Bayang-bayang Julian dan Melisa yang tengah berjalan nampak jelas karena semburat jingga dari langit yang menandakan hari sudah sore. Class meeting dihari pertama nampaknya berjalan dengan lancar. Kelas Julian bahkan sampai masuk babak final. Keduanya begitu kelelahan karena berpartisipasi mengikuti lomba—keduanya yang paling sering bertanding.
Nanti sesampainya di rumah, Melisa berencana untuk segera mandi dan tidur. Namun dia baru ingat bagaimana Julian menghabiskan sisa harinya sepulang sekolah. Gadis itu melirik kearah Julian yang nampak tenang berjalan disampingnya. Ada rasa yang membuncah dalam dirinya sesaat atensinya jelas tertuju pada cowok jangkung itu. Melisa berusaha merekam jelas dikepala bagaimana raut wajah Julian saat ini dan menyimpannya untuk memorinya sendiri.
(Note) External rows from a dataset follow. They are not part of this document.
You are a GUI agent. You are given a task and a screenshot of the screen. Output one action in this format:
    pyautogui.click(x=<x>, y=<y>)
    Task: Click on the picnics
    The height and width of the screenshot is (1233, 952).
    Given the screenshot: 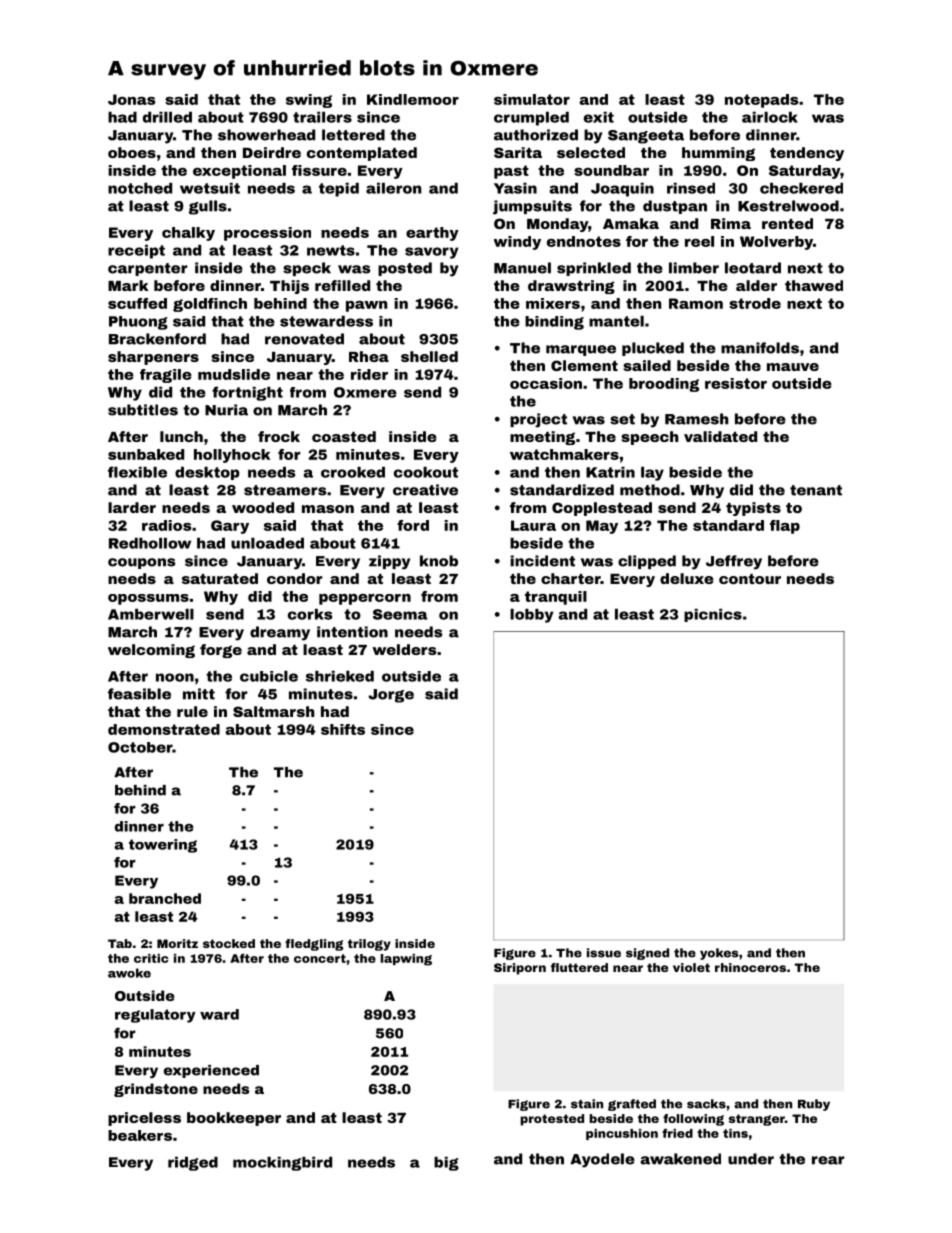 What is the action you would take?
    pyautogui.click(x=713, y=615)
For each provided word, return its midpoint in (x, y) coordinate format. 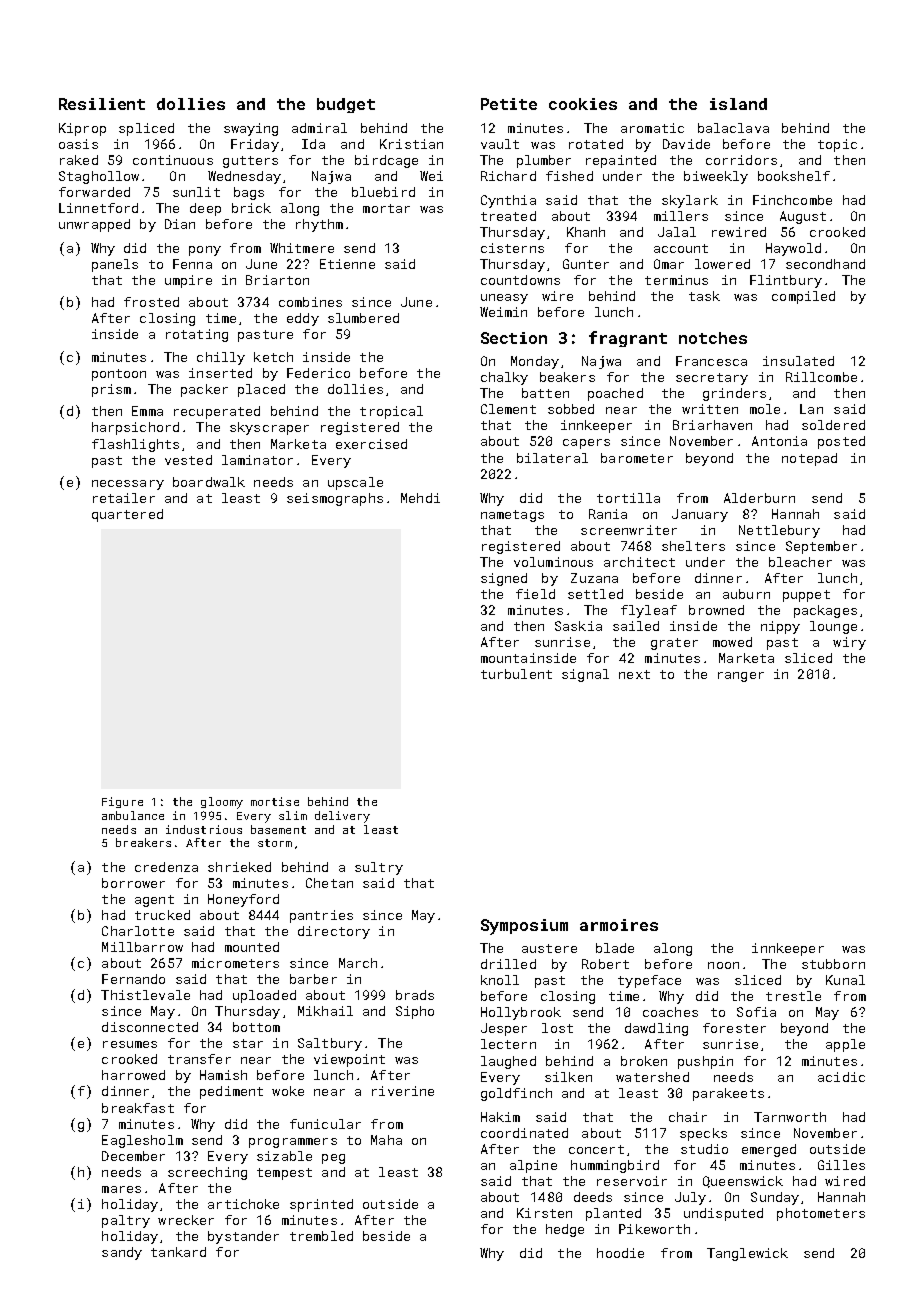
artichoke (243, 1204)
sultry (379, 868)
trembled (321, 1236)
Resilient (102, 104)
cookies (583, 104)
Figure (122, 802)
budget (346, 105)
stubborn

"Kenapa, Mel? Ada yang salah sama gue?"
Melisa pikir Julian tidak menyadari kegiatannya, ia kelabakan saat berhasil kepergok menatap cowok itu.
"Engh—nggak kok. Gue lihat sebelah lo." Jawab Melisa gelagapan mencari-cari alasan. Dia buru-buru mengalihkan pandangannya ke arah lain yang penting tidak bertubrukan dengan mata Julian.
Cowok itu terkekeh. Merasa ada yang berbeda dengan Melisa. Dulu sekali Melisa bahkan tidak pernah menunjukkan rasa gugupnya terang-terangan di depan Julian. Bahkan Julian nyaris tidak pernah mendapati gadis itu merasa gugup sama sekali. Menurutnya Melisa adalah gadis pemberani, penantang apapun dan tak kenal takut. Jadi sedikit aneh melihatnya tidak biasanya.
"Mau mampir ke toko kecil, nggak? Berhubung hari ini tim basket kelas kita menang banyak, gue traktir." Sengaja mencari-cari pembicaraan agar suasana tidak canggung, Julian memilih cara itu. Mereka berbelok menuju toko terdekat dari posisi mereka. Suara bel dan pegawai memberi sapaan selamat datang terdengar ditelinga mereka.
"Woah, Julian?"
Julian menengok keasal suara. Ada pria tinggi berdiri dibalik meja kasir. Alis Julian bertaut, berusaha mengingat siapa pria itu?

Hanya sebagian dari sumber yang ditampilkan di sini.